Other factors have applied a handbrake on growth, according to Citi analyst Justin Diddams. Pay TV, he says, has had the best take-up in countries where providers bundle it together with other telephony services such as broadband or mobile phone deals. In the UK, for example, BSkyB has given away free broadband to lift subscriber numbers. In Australia this hasn’t been possible because Telstra – which owns 50 per cent of Foxtel – won’t allow the pay TV provider to sell broadband connections.

Our tough anti-siphoning laws also haven’t helped either. Nor has the arrival of Freeview, which allows people to watch for free the type of content they used to have to pay for.

None of this bad news, it’s important to point out, has stopped Foxtel from making serious dough. Although relatively few Aussies are prepared to fork out for pay TV, those who do are willing to pay a lot.

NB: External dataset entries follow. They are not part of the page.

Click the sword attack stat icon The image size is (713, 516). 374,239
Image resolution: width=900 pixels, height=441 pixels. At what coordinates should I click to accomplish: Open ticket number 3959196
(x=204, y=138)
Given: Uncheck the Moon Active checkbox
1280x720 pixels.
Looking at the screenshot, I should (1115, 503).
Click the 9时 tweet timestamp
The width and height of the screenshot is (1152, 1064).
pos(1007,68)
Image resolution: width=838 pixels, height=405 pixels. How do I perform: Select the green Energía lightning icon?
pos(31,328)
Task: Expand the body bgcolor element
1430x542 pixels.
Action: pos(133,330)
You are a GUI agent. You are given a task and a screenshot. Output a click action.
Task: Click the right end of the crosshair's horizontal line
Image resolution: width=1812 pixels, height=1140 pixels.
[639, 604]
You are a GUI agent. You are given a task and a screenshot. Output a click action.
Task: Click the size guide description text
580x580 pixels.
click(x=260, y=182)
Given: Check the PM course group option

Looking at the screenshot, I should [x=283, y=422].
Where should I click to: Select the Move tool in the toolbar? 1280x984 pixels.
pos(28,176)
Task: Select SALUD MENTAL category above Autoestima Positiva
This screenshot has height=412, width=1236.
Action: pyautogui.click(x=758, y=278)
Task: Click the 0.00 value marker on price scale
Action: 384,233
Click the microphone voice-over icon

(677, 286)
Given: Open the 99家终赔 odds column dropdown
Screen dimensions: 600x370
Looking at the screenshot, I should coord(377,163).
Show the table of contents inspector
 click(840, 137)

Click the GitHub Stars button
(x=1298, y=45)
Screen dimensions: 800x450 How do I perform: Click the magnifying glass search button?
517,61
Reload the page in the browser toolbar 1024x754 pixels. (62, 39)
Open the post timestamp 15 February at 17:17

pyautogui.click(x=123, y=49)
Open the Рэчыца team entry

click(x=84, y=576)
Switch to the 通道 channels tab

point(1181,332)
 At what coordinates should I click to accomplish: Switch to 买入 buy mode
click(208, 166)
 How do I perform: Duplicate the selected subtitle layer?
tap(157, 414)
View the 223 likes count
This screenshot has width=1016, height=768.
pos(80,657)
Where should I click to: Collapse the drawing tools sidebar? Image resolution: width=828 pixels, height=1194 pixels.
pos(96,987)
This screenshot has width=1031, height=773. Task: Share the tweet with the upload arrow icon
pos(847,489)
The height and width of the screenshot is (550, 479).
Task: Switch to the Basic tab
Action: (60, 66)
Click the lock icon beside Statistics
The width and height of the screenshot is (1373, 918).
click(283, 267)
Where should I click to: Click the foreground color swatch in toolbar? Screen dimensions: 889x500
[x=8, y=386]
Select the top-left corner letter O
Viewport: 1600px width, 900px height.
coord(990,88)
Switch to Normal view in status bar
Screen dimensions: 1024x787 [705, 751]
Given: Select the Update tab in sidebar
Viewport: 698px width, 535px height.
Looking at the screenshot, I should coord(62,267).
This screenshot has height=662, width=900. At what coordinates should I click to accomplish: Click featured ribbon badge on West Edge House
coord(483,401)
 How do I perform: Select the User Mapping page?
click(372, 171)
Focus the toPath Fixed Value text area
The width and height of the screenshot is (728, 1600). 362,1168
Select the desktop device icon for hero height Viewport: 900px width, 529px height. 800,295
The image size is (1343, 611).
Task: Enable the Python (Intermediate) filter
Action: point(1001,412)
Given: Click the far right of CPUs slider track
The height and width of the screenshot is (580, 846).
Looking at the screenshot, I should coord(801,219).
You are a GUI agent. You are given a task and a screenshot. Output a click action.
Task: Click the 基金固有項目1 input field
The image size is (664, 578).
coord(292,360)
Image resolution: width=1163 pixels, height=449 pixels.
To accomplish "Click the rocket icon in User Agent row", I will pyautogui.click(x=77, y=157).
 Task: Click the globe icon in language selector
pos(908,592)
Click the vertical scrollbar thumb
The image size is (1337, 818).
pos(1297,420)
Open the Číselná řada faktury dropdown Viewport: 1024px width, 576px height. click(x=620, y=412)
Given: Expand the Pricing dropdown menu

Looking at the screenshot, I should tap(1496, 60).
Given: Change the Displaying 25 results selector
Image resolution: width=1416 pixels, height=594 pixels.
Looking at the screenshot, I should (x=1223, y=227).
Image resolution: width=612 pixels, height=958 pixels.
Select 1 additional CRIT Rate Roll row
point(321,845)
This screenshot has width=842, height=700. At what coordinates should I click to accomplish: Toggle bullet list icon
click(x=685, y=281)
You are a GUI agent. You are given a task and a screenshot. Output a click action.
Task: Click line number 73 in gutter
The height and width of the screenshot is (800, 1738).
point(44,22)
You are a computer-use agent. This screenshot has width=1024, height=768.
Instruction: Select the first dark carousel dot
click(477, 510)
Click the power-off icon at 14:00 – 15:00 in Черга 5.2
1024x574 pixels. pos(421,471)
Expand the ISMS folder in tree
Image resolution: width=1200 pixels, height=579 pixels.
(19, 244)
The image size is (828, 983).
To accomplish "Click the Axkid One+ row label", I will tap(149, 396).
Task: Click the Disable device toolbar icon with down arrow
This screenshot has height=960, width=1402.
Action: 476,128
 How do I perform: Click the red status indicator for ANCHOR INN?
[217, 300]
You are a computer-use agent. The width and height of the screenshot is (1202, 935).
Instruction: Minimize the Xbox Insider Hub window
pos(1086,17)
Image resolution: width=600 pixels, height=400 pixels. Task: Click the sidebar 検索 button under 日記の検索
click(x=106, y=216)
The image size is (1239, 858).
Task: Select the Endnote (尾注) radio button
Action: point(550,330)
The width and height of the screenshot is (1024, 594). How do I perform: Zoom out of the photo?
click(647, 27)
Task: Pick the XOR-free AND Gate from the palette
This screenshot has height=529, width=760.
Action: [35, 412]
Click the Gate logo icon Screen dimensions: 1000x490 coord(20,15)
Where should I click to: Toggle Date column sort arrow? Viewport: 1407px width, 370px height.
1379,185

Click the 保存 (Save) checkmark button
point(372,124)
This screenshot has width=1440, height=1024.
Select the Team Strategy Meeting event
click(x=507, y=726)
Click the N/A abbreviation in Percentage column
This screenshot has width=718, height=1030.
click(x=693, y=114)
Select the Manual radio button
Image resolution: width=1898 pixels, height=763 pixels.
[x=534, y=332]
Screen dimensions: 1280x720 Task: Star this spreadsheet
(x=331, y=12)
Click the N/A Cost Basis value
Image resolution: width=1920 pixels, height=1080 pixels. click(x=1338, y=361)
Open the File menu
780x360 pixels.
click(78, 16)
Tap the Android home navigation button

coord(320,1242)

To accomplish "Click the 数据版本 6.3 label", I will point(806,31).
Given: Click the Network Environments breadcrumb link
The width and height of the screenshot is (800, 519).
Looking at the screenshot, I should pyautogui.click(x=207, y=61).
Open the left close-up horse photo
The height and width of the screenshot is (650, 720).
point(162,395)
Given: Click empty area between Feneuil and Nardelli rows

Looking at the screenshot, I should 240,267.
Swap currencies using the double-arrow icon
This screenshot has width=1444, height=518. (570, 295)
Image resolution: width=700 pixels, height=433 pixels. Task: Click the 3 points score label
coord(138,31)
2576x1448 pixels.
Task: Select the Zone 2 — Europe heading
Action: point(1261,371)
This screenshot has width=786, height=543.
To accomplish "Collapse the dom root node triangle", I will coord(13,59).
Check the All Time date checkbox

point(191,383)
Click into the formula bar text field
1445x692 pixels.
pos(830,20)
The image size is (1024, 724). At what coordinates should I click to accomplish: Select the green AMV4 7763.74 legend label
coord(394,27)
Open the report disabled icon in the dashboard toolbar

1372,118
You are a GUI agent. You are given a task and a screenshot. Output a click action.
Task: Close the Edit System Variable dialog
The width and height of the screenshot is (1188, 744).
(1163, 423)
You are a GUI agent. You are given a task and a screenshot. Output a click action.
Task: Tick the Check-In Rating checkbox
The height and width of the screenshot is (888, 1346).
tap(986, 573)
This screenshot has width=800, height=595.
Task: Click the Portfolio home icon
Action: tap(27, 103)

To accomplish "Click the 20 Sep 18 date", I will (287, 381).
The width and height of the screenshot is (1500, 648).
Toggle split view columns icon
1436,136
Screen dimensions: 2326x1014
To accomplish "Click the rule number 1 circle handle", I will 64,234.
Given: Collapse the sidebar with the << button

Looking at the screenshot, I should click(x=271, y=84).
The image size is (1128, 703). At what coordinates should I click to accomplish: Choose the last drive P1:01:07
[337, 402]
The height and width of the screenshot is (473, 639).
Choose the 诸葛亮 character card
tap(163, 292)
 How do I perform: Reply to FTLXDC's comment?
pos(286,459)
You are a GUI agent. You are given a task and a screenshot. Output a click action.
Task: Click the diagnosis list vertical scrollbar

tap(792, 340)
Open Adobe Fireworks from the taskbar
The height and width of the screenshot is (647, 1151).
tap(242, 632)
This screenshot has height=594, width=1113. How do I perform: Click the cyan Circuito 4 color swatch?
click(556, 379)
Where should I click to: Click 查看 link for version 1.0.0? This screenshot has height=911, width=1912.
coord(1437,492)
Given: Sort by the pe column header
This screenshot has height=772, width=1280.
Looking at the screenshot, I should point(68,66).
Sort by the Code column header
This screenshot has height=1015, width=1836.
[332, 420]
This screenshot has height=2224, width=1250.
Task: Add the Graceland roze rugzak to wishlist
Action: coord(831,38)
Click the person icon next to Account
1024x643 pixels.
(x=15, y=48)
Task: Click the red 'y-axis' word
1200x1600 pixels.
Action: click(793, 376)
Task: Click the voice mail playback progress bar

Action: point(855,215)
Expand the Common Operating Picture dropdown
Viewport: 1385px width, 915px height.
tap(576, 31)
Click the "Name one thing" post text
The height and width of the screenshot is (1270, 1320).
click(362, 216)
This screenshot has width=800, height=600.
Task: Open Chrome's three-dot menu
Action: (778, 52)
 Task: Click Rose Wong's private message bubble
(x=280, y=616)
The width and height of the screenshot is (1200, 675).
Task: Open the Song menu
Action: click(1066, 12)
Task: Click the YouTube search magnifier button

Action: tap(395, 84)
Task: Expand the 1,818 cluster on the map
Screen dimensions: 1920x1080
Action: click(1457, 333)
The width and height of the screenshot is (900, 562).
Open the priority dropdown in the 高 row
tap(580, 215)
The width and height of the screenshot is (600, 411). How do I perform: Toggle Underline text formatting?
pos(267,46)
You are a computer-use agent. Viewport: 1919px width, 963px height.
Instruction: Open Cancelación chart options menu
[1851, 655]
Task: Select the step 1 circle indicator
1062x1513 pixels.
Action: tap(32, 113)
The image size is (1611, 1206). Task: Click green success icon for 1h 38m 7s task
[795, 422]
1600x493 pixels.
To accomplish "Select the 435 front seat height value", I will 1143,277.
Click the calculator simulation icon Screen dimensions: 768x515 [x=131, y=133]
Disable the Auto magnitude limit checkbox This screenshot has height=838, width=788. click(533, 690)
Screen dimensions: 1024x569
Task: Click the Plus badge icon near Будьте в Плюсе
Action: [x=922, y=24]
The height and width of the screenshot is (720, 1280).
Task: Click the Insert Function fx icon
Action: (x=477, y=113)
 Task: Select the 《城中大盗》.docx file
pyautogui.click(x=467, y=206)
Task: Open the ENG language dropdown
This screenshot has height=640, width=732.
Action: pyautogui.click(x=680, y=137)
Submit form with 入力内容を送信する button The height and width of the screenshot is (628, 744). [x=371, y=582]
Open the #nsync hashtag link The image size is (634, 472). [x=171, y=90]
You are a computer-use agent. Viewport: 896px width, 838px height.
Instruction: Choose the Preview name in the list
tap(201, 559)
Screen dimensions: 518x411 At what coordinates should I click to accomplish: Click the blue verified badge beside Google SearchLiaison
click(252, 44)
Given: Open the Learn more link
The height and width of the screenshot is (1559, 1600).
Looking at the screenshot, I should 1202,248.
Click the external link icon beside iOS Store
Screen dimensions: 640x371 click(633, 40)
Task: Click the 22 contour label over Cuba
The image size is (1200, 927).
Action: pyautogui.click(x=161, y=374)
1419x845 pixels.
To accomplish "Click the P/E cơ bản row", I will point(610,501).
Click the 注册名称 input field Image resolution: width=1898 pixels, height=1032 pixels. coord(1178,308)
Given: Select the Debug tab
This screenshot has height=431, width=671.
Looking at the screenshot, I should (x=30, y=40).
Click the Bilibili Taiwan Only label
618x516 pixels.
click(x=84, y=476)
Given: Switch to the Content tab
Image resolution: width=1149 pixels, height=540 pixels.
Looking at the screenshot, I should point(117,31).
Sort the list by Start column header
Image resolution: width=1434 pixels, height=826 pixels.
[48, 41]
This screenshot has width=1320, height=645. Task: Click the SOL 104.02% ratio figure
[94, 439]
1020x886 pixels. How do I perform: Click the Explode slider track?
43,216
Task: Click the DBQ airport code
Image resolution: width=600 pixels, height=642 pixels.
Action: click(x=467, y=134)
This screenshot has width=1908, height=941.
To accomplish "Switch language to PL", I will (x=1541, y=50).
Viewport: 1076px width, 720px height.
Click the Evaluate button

Last year, the company increased full-year earnings by 15.5 per cent, despite subscriber numbers only rising by around 18,000.

This business model, however, is on its last legs thanks to the arrival of Internet Protocol Television – a technology that streams TV and video services via the internet direct to computer, television set or game console. The industry is still in a nascent stage, but is expected to grow rapidly in the next decade with the proliferation of high-speed broadband.

"The traditional model of pay TV is on the way out,” said Paul Budde. "People will always be interested in good content – movies and sport – but the format in which it’s currently delivered is a dying concept.”

Roger Colman, head of media at CCZ Statton Equities, agrees. According to his firm’s projections, next year will be the last year of subscriber growth for traditional subscription television. By 2017, he expects around a fifth of households to have satellite or cable pay TV while IPTV will be approaching 50 per cent penetration.

Chris Coughlan, research director at technology analyst firm Telsyte, says the growth of IPTV represents both an ”opportunity and a threat” for Foxtel.

The opportunity: many more customers. The threat: many more competitors – including Fetch TV, Apple TV, Netflix and, ironically, Telstra, which is taking on Foxtel with T-Box, which offers movies on demand and live sport.

"It’ll be a fine balancing act to package up the IPTV channels so they don’t cannibalise the existing plantium users – those who get all the services, not just bits and pieces,” said Coughlan. "They’ll have to be very clever.”

Steve Allen reckons Foxtel will have much lower profit margins in five years time. It will also have to spend big on original programming to maintain viewers (an outcome that would be a boon for the Australian entertainment industry).

Roger Colman is far more optimistic than his counterparts. Foxtel, he asserts confidently, will make more money in the IPTV era than it does now. ”It’s a simple equation,” he said. "There are no real competitors of any import.”

Foxtel, Colman says, is expanding into IPTV far more aggressively than it’s making out and is already stiching up deals with major Hollywood studios for Australian IPTV rights.

Despite the widespread assumption that the internet leads to fragmentation, Colman says real-world experience shows that it also leads to monopolies. In the US, Amazon has around 80 per cent of the online book market, Netflix owns 90 per cent of the online DVD market, while iTunes has around 90 per cent of digital music sales.

He expects Foxtel will achieve the same market dominance in Australia for IPTV and is telling his clients to bank on it.

Crikey approached Foxtel chief executive Richard Freudenstein for comment but he was unavailable.